Pourquoi le visionnage par la presse est-il soumis à des conditions de confidentialité aussi drastiques ?
Parce que c’est un documentaire sensible. La réalisation a été un cauchemar ! J’ai été éjecté du pays par 40 policiers. Heureusement, j’ai pu sauver mes rushes. Les autorités marocaines ont un vrai problème avec la presse indépendante en général, et avec ce film en particulier. Je n’ai jamais connu autant de menaces d’attaque en justice, de pression. Pour nous discréditer, de très nombreux sites marocains ont réalisé des articles à charge, diffamatoires, en disant que "Docs interdits" était devenu un "doc de choc" réalisé par Catherine Graciet. Nous ne voulions pas que des extraits se baladent un peu partout sur le Web. Le public pourra juger sur pièce, à la diffusion du film. Après, nous assumerons pleinement les critiques.

Le témoignage de la journaliste Catherine Graciet sur la manière dont elle s’est laissée corrompre est édifiant.
J’avais pris l’initiative de travailler avec cette spécialiste du Maroc reconnue, coauteure avec Eric Laurent du livre "Le roi prédateur, main basse sur le Maroc". Un livre qui n’a pas été attaqué en justice par le royaume, pourtant très procédurier. Depuis le début, Catherine Graciet participe au film en tant que consultante. Elle nous a ouvert son carnet d’adresses. En rentrant de vacances, l’été dernier, j’ai découvert ce qui se passait. J’assume d’avoir travaillé avec elle, avant. Ce qui a été fait, après, ne me concerne pas. Mais son témoignage et le regard de Gilles Perrault qui dénonçait les dérives du régime de Hassan II dans "Mon ami le roi", et à qui l’on a aussi proposé de l’argent, nourrit le récit.

Racontez-nous la genèse de votre documentaire.
J’ai souvent passé mes vacances au Maroc. Quand on ne fait pas attention, tout va bien. Dans un récent voyage, j’ai réalisé un documentaire sur l’échec de la vente de Rafale par la France. Alors que je tournais sur un salon de l’aéronautique, que j’étais accrédité, je me retrouvais souvent au poste de police. J’ai alors commencé à m’intéresser à la structure économique du pays, à l’emprise de la SNI, la holding royale marocaine, principal acteur économique du pays qui investit dans les secteurs de la banque, des assurances, de la grande distribution, des télécoms, de l’énergie… J’ai gratté et j’ai découvert un conflit d’intérêts.
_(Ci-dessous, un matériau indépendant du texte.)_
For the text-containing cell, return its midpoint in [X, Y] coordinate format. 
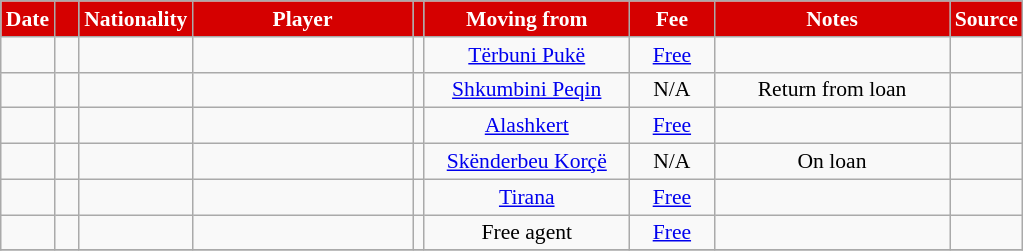
Free agent [526, 233]
On loan [832, 162]
Alashkert [526, 126]
Moving from [526, 19]
Return from loan [832, 90]
Fee [672, 19]
Player [302, 19]
Notes [832, 19]
Tirana [526, 197]
Skënderbeu Korçë [526, 162]
Date [28, 19]
Tërbuni Pukë [526, 55]
Nationality [136, 19]
Source [986, 19]
Shkumbini Peqin [526, 90]
Search for the cell housing the specified text and yield its (x, y) center coordinate. 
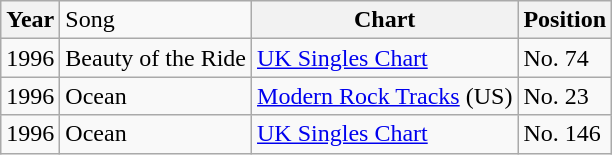
Year (30, 20)
Chart (385, 20)
No. 146 (565, 134)
Beauty of the Ride (156, 58)
Position (565, 20)
No. 74 (565, 58)
No. 23 (565, 96)
Modern Rock Tracks (US) (385, 96)
Song (156, 20)
Scan for the cell matching the given text and deliver its [X, Y] coordinate at center. 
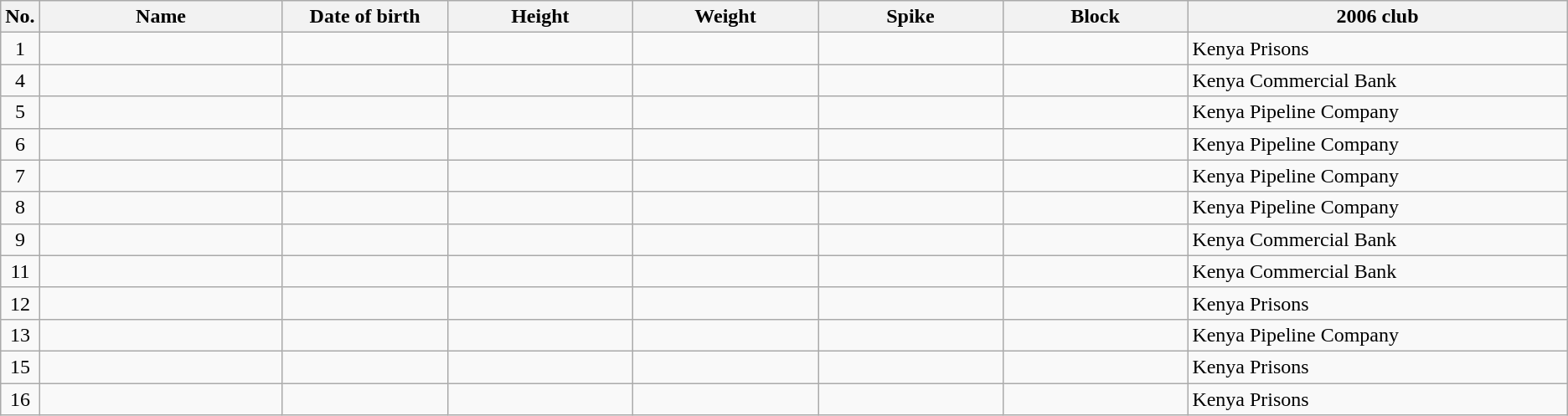
4 [20, 80]
8 [20, 208]
2006 club [1377, 17]
Block [1096, 17]
No. [20, 17]
Spike [911, 17]
6 [20, 144]
7 [20, 176]
Date of birth [365, 17]
15 [20, 367]
5 [20, 112]
16 [20, 400]
Name [161, 17]
Weight [725, 17]
1 [20, 49]
9 [20, 240]
Height [539, 17]
12 [20, 303]
11 [20, 271]
13 [20, 335]
For the text-containing cell, return its midpoint in (x, y) coordinate format. 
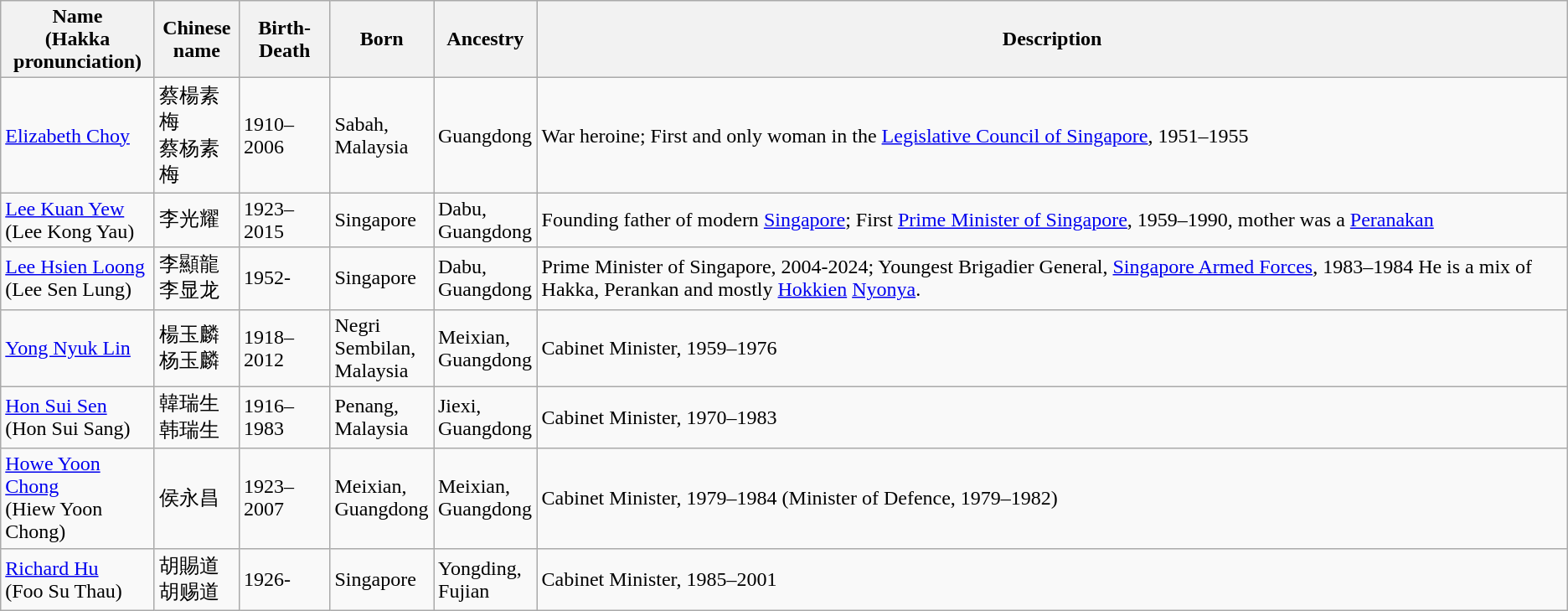
Lee Hsien Loong(Lee Sen Lung) (78, 278)
Elizabeth Choy (78, 136)
Cabinet Minister, 1970–1983 (1052, 417)
1918–2012 (285, 348)
蔡楊素梅蔡杨素梅 (196, 136)
1910–2006 (285, 136)
Cabinet Minister, 1979–1984 (Minister of Defence, 1979–1982) (1052, 498)
Jiexi, Guangdong (486, 417)
1916–1983 (285, 417)
Lee Kuan Yew(Lee Kong Yau) (78, 219)
Name(Hakka pronunciation) (78, 39)
Sabah, Malaysia (382, 136)
1923–2015 (285, 219)
李光耀 (196, 219)
Yongding, Fujian (486, 579)
Yong Nyuk Lin (78, 348)
Birth-Death (285, 39)
Howe Yoon Chong(Hiew Yoon Chong) (78, 498)
Born (382, 39)
1926- (285, 579)
Hon Sui Sen(Hon Sui Sang) (78, 417)
楊玉麟杨玉麟 (196, 348)
Ancestry (486, 39)
Chinese name (196, 39)
Negri Sembilan, Malaysia (382, 348)
Guangdong (486, 136)
胡賜道胡赐道 (196, 579)
Richard Hu (Foo Su Thau) (78, 579)
1923–2007 (285, 498)
Cabinet Minister, 1985–2001 (1052, 579)
韓瑞生韩瑞生 (196, 417)
War heroine; First and only woman in the Legislative Council of Singapore, 1951–1955 (1052, 136)
Penang, Malaysia (382, 417)
Cabinet Minister, 1959–1976 (1052, 348)
侯永昌 (196, 498)
Founding father of modern Singapore; First Prime Minister of Singapore, 1959–1990, mother was a Peranakan (1052, 219)
Description (1052, 39)
1952- (285, 278)
李顯龍李显龙 (196, 278)
Identify which cell holds the provided text, then report its (x, y) central coordinate. 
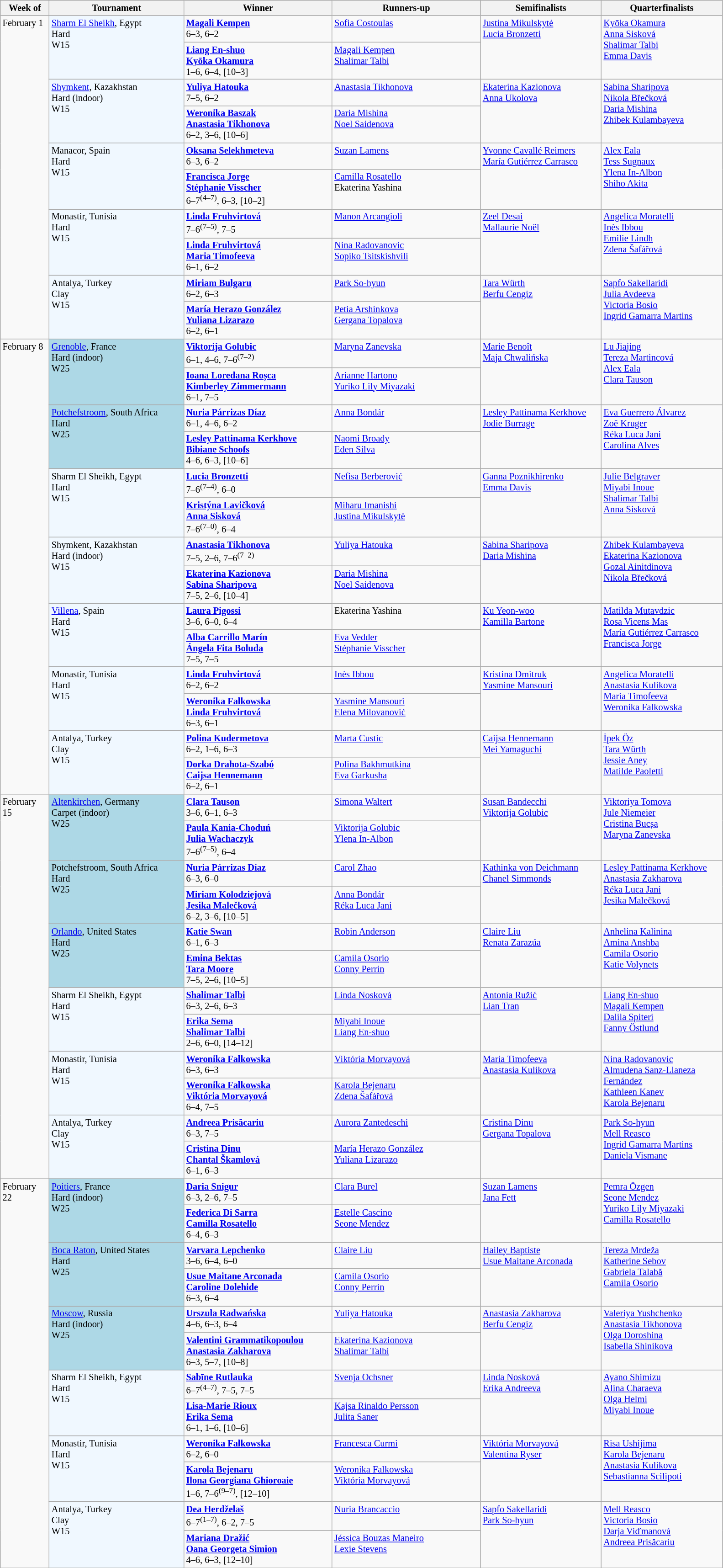
Miharu Imanishi Justina Mikulskytė (406, 517)
Valeriya Yushchenko Anastasia Tikhonova Olga Doroshina Isabella Shinikova (662, 1336)
Sapfo Sakellaridi Park So-hyun (541, 1534)
Inès Ibbou (406, 680)
Anna Bondár Réka Luca Jani (406, 905)
Robin Anderson (406, 936)
Maryna Zanevska (406, 353)
Lesley Pattinama Kerkhove Jodie Burrage (541, 437)
Ayano Shimizu Alina Charaeva Olga Helmi Miyabi Inoue (662, 1402)
Mariana Dražić Oana Georgeta Simion 4–6, 6–3, [12–10] (259, 1548)
Magali Kempen Shalimar Talbi (406, 61)
Clara Burel (406, 1191)
Anhelina Kalinina Amina Anshba Camila Osorio Katie Volynets (662, 955)
Justina Mikulskytė Lucia Bronzetti (541, 47)
Sapfo Sakellaridi Julia Avdeeva Victoria Bosio Ingrid Gamarra Martins (662, 307)
Claire Liu (406, 1255)
María Herazo González Yuliana Lizarazo 6–2, 6–1 (259, 320)
Carol Zhao (406, 873)
Moscow, Russia Hard (indoor) W25 (117, 1336)
Federica Di Sarra Camilla Rosatello 6–4, 6–3 (259, 1223)
Boca Raton, United States Hard W25 (117, 1273)
Angelica Moratelli Anastasia Kulikova Maria Timofeeva Weronika Falkowska (662, 698)
Angelica Moratelli Inès Ibbou Emilie Lindh Zdena Šafářová (662, 242)
Anastasia Zakharova Berfu Cengiz (541, 1336)
Dorka Drahota-Szabó Caijsa Hennemann 6–2, 6–1 (259, 775)
María Herazo González Yuliana Lizarazo (406, 1159)
Yvonne Cavallé Reimers María Gutiérrez Carrasco (541, 176)
Manon Arcangioli (406, 223)
Weronika Falkowska Linda Fruhvirtová 6–3, 6–1 (259, 712)
Naomi Broady Eden Silva (406, 449)
Sabina Sharipova Nikola Břečková Daria Mishina Zhibek Kulambayeva (662, 111)
Manacor, Spain Hard W15 (117, 176)
Semifinalists (541, 8)
Viktorija Golubic 6–1, 4–6, 7–6(7–2) (259, 353)
Emina Bektas Tara Moore 7–5, 2–6, [10–5] (259, 968)
Caijsa Hennemann Mei Yamaguchi (541, 762)
Sofia Costoulas (406, 29)
Francisca Jorge Stéphanie Visscher 6–7(4–7), 6–3, [10–2] (259, 189)
Poitiers, France Hard (indoor) W25 (117, 1209)
Ioana Loredana Roșca Kimberley Zimmermann 6–1, 7–5 (259, 386)
Anastasia Tikhonova 7–5, 2–6, 7–6(7–2) (259, 551)
Weronika Baszak Anastasia Tikhonova 6–2, 3–6, [10–6] (259, 124)
Simona Waltert (406, 807)
Magali Kempen 6–3, 6–2 (259, 29)
Viktória Morvayová Valentina Ryser (541, 1468)
Nina Radovanovic Almudena Sanz-Llaneza Fernández Kathleen Kanev Karola Bejenaru (662, 1082)
Maria Timofeeva Anastasia Kulikova (541, 1082)
February 15 (25, 986)
Paula Kania-Choduń Julia Wachaczyk 7–6(7–5), 6–4 (259, 839)
Nuria Brancaccio (406, 1515)
Weronika Falkowska Viktória Morvayová (406, 1481)
Kristýna Lavičková Anna Sisková 7–6(7–0), 6–4 (259, 517)
Ekaterina Kazionova Anna Ukolova (541, 111)
Aurora Zantedeschi (406, 1127)
Karola Bejenaru Ilona Georgiana Ghioroaie 1–6, 7–6(9–7), [12–10] (259, 1481)
Altenkirchen, Germany Carpet (indoor) W25 (117, 827)
Jéssica Bouzas Maneiro Lexie Stevens (406, 1548)
Weronika Falkowska Viktória Morvayová 6–4, 7–5 (259, 1096)
Tournament (117, 8)
Estelle Cascino Seone Mendez (406, 1223)
Eva Guerrero Álvarez Zoë Kruger Réka Luca Jani Carolina Alves (662, 437)
Quarterfinalists (662, 8)
Alex Eala Tess Sugnaux Ylena In-Albon Shiho Akita (662, 176)
Grenoble, France Hard (indoor) W25 (117, 372)
Linda Fruhvirtová Maria Timofeeva 6–1, 6–2 (259, 256)
February 22 (25, 1372)
Erika Sema Shalimar Talbi 2–6, 6–0, [14–12] (259, 1032)
Daria Snigur 6–3, 2–6, 7–5 (259, 1191)
Pemra Özgen Seone Mendez Yuriko Lily Miyazaki Camilla Rosatello (662, 1209)
Marie Benoît Maja Chwalińska (541, 372)
Laura Pigossi 3–6, 6–0, 6–4 (259, 616)
Susan Bandecchi Viktorija Golubic (541, 827)
Sabina Sharipova Daria Mishina (541, 570)
Svenja Ochsner (406, 1383)
Kathinka von Deichmann Chanel Simmonds (541, 892)
Tereza Mrdeža Katherine Sebov Gabriela Talabă Camila Osorio (662, 1273)
Lu Jiajing Tereza Martincová Alex Eala Clara Tauson (662, 372)
Kajsa Rinaldo Persson Julita Saner (406, 1416)
Linda Nosková Erika Andreeva (541, 1402)
Ekaterina Kazionova Sabina Sharipova 7–5, 2–6, [10–4] (259, 584)
Mell Reasco Victoria Bosio Darja Viďmanová Andreea Prisăcariu (662, 1534)
Ekaterina Kazionova Shalimar Talbi (406, 1350)
Shalimar Talbi 6–3, 2–6, 6–3 (259, 1000)
Marta Custic (406, 743)
Nuria Párrizas Díaz 6–1, 4–6, 6–2 (259, 418)
Liang En-shuo Magali Kempen Dalila Spiteri Fanny Östlund (662, 1019)
Kyōka Okamura Anna Sisková Shalimar Talbi Emma Davis (662, 47)
Viktória Morvayová (406, 1064)
February 8 (25, 566)
Varvara Lepchenko 3–6, 6–4, 6–0 (259, 1255)
Zeel Desai Mallaurie Noël (541, 242)
Ekaterina Yashina (406, 616)
Winner (259, 8)
Tara Würth Berfu Cengiz (541, 307)
Yuliya Hatouka 7–5, 6–2 (259, 92)
Weronika Falkowska 6–3, 6–3 (259, 1064)
Claire Liu Renata Zarazúa (541, 955)
Francesca Curmi (406, 1448)
Risa Ushijima Karola Bejenaru Anastasia Kulikova Sebastianna Scilipoti (662, 1468)
Polina Kudermetova 6–2, 1–6, 6–3 (259, 743)
Runners-up (406, 8)
Camilla Rosatello Ekaterina Yashina (406, 189)
İpek Öz Tara Würth Jessie Aney Matilde Paoletti (662, 762)
Matilda Mutavdzic Rosa Vicens Mas María Gutiérrez Carrasco Francisca Jorge (662, 635)
Lesley Pattinama Kerkhove Bibiane Schoofs 4–6, 6–3, [10–6] (259, 449)
Cristina Dinu Gergana Topalova (541, 1145)
Park So-hyun Mell Reasco Ingrid Gamarra Martins Daniela Vismane (662, 1145)
Oksana Selekhmeteva 6–3, 6–2 (259, 156)
Park So-hyun (406, 288)
Arianne Hartono Yuriko Lily Miyazaki (406, 386)
Nuria Párrizas Díaz 6–3, 6–0 (259, 873)
Liang En-shuo Kyōka Okamura 1–6, 6–4, [10–3] (259, 61)
Katie Swan 6–1, 6–3 (259, 936)
Julie Belgraver Miyabi Inoue Shalimar Talbi Anna Sisková (662, 502)
Urszula Radwańska 4–6, 6–3, 6–4 (259, 1318)
Miriam Bulgaru 6–2, 6–3 (259, 288)
Valentini Grammatikopoulou Anastasia Zakharova 6–3, 5–7, [10–8] (259, 1350)
Karola Bejenaru Zdena Šafářová (406, 1096)
Viktorija Golubic Ylena In-Albon (406, 839)
Anastasia Tikhonova (406, 92)
Zhibek Kulambayeva Ekaterina Kazionova Gozal Ainitdinova Nikola Břečková (662, 570)
Lesley Pattinama Kerkhove Anastasia Zakharova Réka Luca Jani Jesika Malečková (662, 892)
Anna Bondár (406, 418)
Orlando, United States Hard W25 (117, 955)
Suzan Lamens (406, 156)
Miyabi Inoue Liang En-shuo (406, 1032)
Dea Herdželaš 6–7(1–7), 6–2, 7–5 (259, 1515)
Nina Radovanovic Sopiko Tsitskishvili (406, 256)
Clara Tauson 3–6, 6–1, 6–3 (259, 807)
Petia Arshinkova Gergana Topalova (406, 320)
Ganna Poznikhirenko Emma Davis (541, 502)
Viktoriya Tomova Jule Niemeier Cristina Bucșa Maryna Zanevska (662, 827)
Alba Carrillo Marín Ángela Fita Boluda 7–5, 7–5 (259, 648)
Usue Maitane Arconada Caroline Dolehide 6–3, 6–4 (259, 1287)
Suzan Lamens Jana Fett (541, 1209)
Hailey Baptiste Usue Maitane Arconada (541, 1273)
Weronika Falkowska 6–2, 6–0 (259, 1448)
Week of (25, 8)
Ku Yeon-woo Kamilla Bartone (541, 635)
Lucia Bronzetti 7–6(7–4), 6–0 (259, 482)
Linda Fruhvirtová 6–2, 6–2 (259, 680)
Sabīne Rutlauka 6–7(4–7), 7–5, 7–5 (259, 1383)
Cristina Dinu Chantal Škamlová 6–1, 6–3 (259, 1159)
Linda Fruhvirtová 7–6(7–5), 7–5 (259, 223)
Lisa-Marie Rioux Erika Sema 6–1, 1–6, [10–6] (259, 1416)
Antonia Ružić Lian Tran (541, 1019)
Nefisa Berberović (406, 482)
Linda Nosková (406, 1000)
February 1 (25, 177)
Villena, Spain Hard W15 (117, 635)
Andreea Prisăcariu 6–3, 7–5 (259, 1127)
Yasmine Mansouri Elena Milovanović (406, 712)
Kristina Dmitruk Yasmine Mansouri (541, 698)
Polina Bakhmutkina Eva Garkusha (406, 775)
Eva Vedder Stéphanie Visscher (406, 648)
Miriam Kolodziejová Jesika Malečková 6–2, 3–6, [10–5] (259, 905)
From the cell containing the given text, extract its center point as [X, Y] coordinate. 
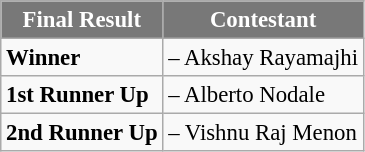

Si le royaume du Maroc a pu s’enrichir, ce n’est pas sans la collaboration de systèmes financiers occidentaux. Pourquoi taisez-vous leur rôle ?
Vous avez raison. D’ailleurs le roi du Maroc fut l’ancien stagiaire, à Bruxelles, de Jacques Delors. Mais faire un constat sur la réalité du pays a déjà été tellement difficile ! Au début, l’angle était strictement économique et financier. A mesure que le film se fabriquait, j’ai été conduit à parler de la liberté de la presse, puis de la corruption au sein de l’armée, puis de Catherine Graciet.

Pourquoi avoir interviewé Jack Lang, ancien ministre et actuel président de l’Institut du monde arabe ?
Par déontologie, dans le cadre d’une démarche contradictoire. C’est le seul ami du Maroc qui ait accepté de me parler.

Que nous apprenez-vous que nous ne sachions déjà, notamment à travers les enquêtes de Catherine Graciet et d’Eric Laurent ?
Le grand public n’était pas forcément au courant. Personnellement, je ne connaissais pas cette holding royale. Je constate que le simple fait de vouloir le raconter pose un vrai problème. En soi, c’est déjà une information.